#### [What you should do]
In the text about Community Kids Connection, reproduce the passage starting with "In front of" and going on through "know about God.".

#### [Document text]

Community Kids Connection
'Adopted' children make an impact on LLU students' lives
![]() Tana Brinckerhoff, a School of Public Health student, shares the Christmas spirit with a Head Start preschool child at an annual CKC Adopt-a-Kid Christmas party. |
On Saturday mornings, children between the ages of 3 and 12 show up at the small white building at the SAC-Norton clinic anxiously awaiting the morning's events that include singing songs, listening to stories, playing games, participating in arts and crafts, and other activities.
The Community Kids Connection (CKC) is a two-hour program that provides Loma Linda University students with opportunities to develop relationships with children and families from diverse backgrounds in the neighboring communities of the SAC-Norton clinic.
On the walls inside the building hangs brightly colored construction paper, with words like: "Love," "Joy," and "Peace."
In front of the backdrop is a six-foot-tall silhouette of a person, adorned with multi-colored paper organs--lungs, heart, brain, kidneys, pancreas, and more that the children cut out and placed on the silhouette during an earlier CKC program.
He stands as a reminder to the children that we are all different--all wonderfully made--and that we can work together to help others to know about God.
Community Kids Connection seeks to promote a Christ-centered perspective to community service that nurtures a sense of personal concern for others which crosses cultural, religious, ethnic, and socioeconomic boundaries.
"These relationships serve to provide positive role models for the children served, as well as to increase the partnership between Loma Linda University and its surrounding communities," points out Juan Carlos Belliard, MPH, program director, Students for International Mission Service (SIMS), who supervises the program.
|
[Top] |
Students from each of the University's six schools take turns organizing the program based on a theme chosen for the quarter. In the past, Community Kids Connection has had themes such as: "The Seven Days of Creation," "Animals of the World," "Manners," "Family," "Countries of the World," "What Do I Want to Be When I Grow Up," and "Food."
On average there are approximately 25 to 30 children, and 10 to 15 University students. There are days when the ratio is one student per child, and that is significant when groups sometimes have as many as 40 children.

#### [Available data]
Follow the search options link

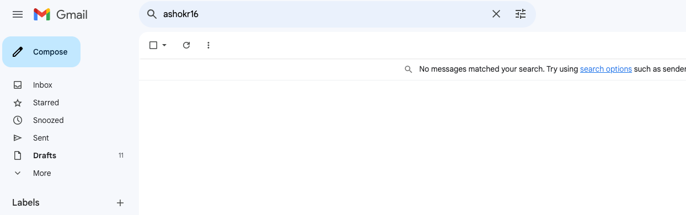point(606,69)
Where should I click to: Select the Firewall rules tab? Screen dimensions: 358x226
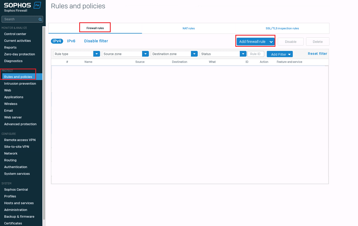[x=95, y=28]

#### [Solution for this exercise]
In front of the backdrop is a six-foot-tall silhouette of a person, adorned with multi-colored paper organs--lungs, heart, brain, kidneys, pancreas, and more that the children cut out and placed on the silhouette during an earlier CKC program.
He stands as a reminder to the children that we are all different--all wonderfully made--and that we can work together to help others to know about God.